Position Purpose: Assist the VP of Clinical Programs to direct and coordinate the physician component of the utilization management functions for the health plan business units.
Provides medical leadership for utilization management activities and medical review activities pertaining to utilization review, quality assurance, medical review of complex, and controversial or experimental medical services such as transplants utilizing the services of consultants
Performs case reviews and appeals for all health plans.
Assists VP of Clinical Programs in planning, establishing goals and policies to improve quality and cost-effectiveness of care and service for members.
Provides medical expertise in the operation of approved quality improvement and utilization management programs in accordance with regulatory, state, corporate, and accreditation requirements.
Identifies utilization review studies and evaluates adverse trends in utilization of medical services, unusual provider practice patterns, and adequacy of benefit/payment components.
Identifies clinical quality improvement studies to assist in reducing unwarranted variation in clinical practice in order to improve the quality and cost of care.
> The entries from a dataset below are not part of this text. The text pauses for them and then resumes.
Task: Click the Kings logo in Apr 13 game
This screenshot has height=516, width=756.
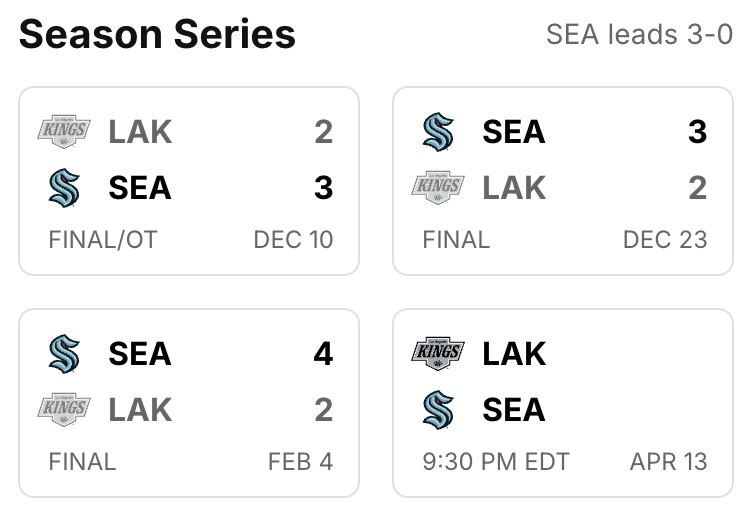Action: tap(438, 353)
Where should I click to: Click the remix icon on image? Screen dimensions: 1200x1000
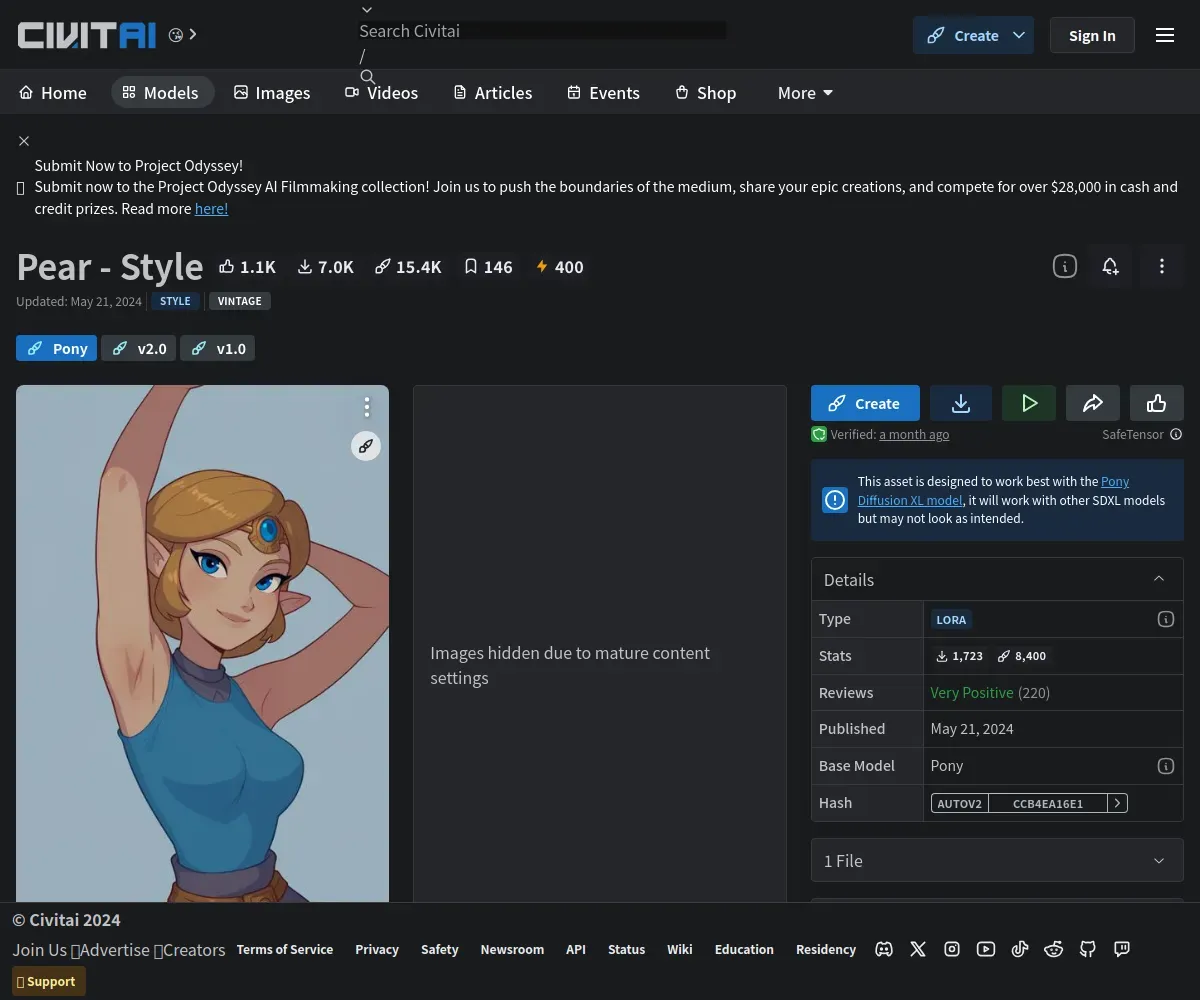tap(366, 446)
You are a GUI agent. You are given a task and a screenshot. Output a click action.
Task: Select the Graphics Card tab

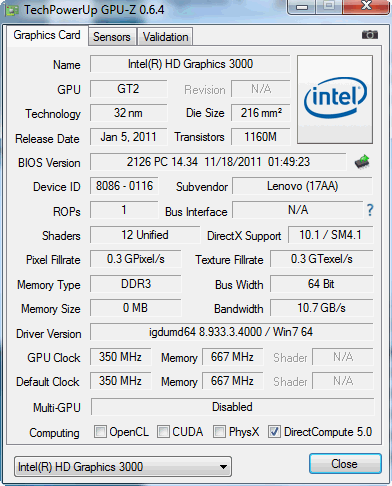pos(47,35)
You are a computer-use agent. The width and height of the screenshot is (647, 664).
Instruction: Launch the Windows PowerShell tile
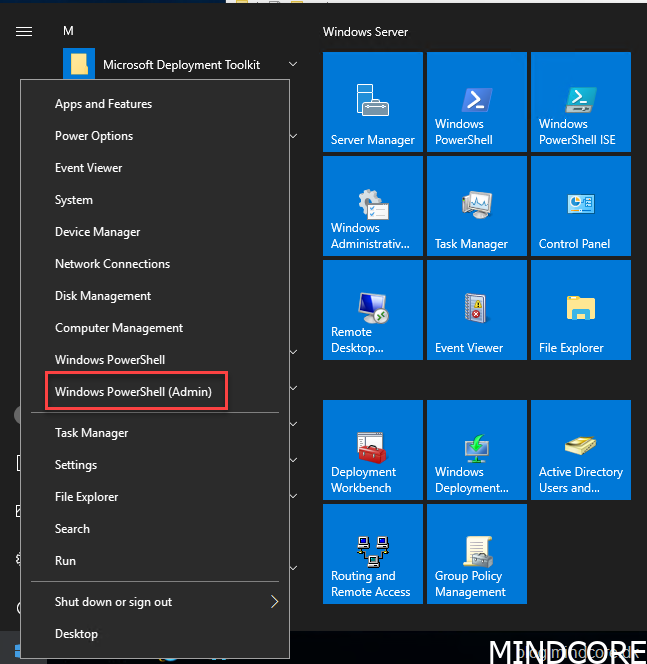pyautogui.click(x=477, y=102)
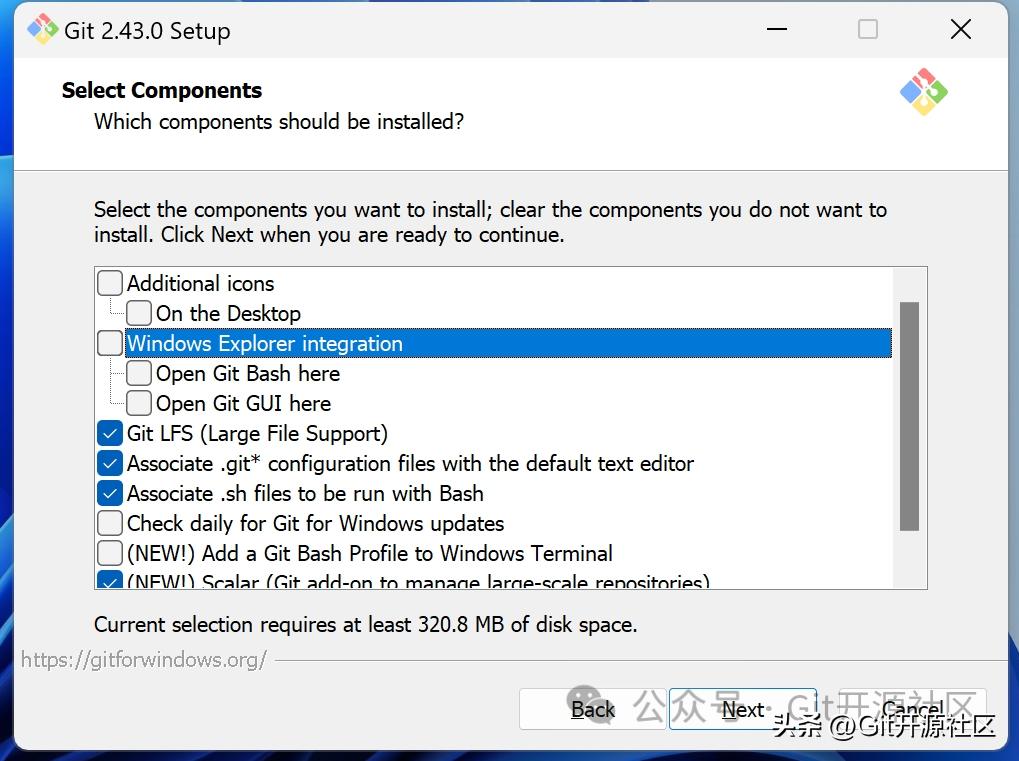Select the Windows Explorer integration row
The image size is (1019, 761).
point(500,343)
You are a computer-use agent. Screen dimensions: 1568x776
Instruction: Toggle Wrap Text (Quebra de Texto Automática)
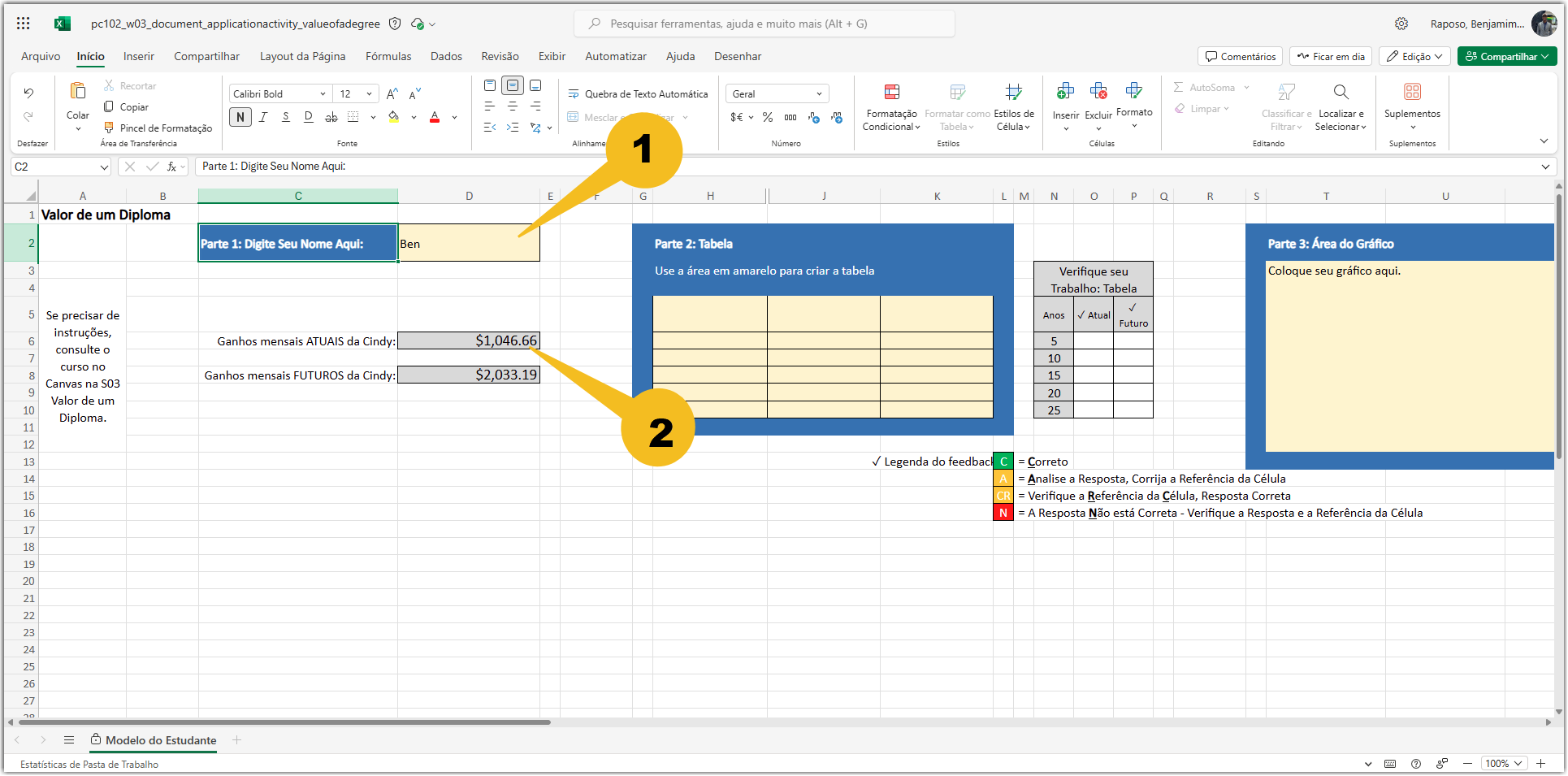(639, 94)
Reviews claims involving complex, controversial, or unusual or new services in order to determine medical necessity and appropriate payment
Education/Experience: Requires a Medical Doctor or Doctor of Osteopathy, board certified preferably in a primary care specialty (Internal Medicine, Med/Peds, Family Practice, Pediatrics or Emergency Medicine) or other specialty familiar with Medicare patients. Previous experience within a managed care organization is preferred. Course work in the areas of Health Administration, Health Financing, Insurance, and/or Personnel Management is preferred. Experience treating or managing care for a culturally diverse population preferred. The candidate must be an actively practicing physician. More than 1 state license is preferred.
License/Certifications: Board Certification through American Board Medical Specialties. Board certification by the American Board of Psychiatry and Neurology. Adult and Child Psychiatry certifications highly preferred. Current state medical license without restrictions.
For formal consideration please click HERE to apply.
Centene is an equal opportunity employer that is committed to diversity, and values the ways in which we are different. All qualified applicants will receive consideration for employment without regard to race, color, religion, sex, sexual orientation, gender identity, national origin, disability, veteran status, or other characteristic protected by applicable law.
Internal Number: 1116204
About Peach State Health Plan
Centene Corporation, a Fortune 500 company, is a diversified, multi-national healthcare enterprise that provides a portfolio of services to government sponsored healthcare programs, focusing on under-insured and uninsured individuals. Many receive benefits provided under Medicaid, including the State Children's Health Insurance Program (CHIP), as well as Aged, Blind or Disabled (ABD), Foster Care and Long Term Care (LTC), in addition to other state-sponsored/hybrid programs, and Medicare (Special Needs Plans). The Company operates local health plans and offers a range of health insurance solutions. It also contracts with other healthcare and commercial organizations to provide specialty services including behavioral health management, care management software, correctional healthcare services, dental benefits management, in-home health services, life and health management, managed vision, pharmacy benefits management, specialty pharmacy and telehealth services.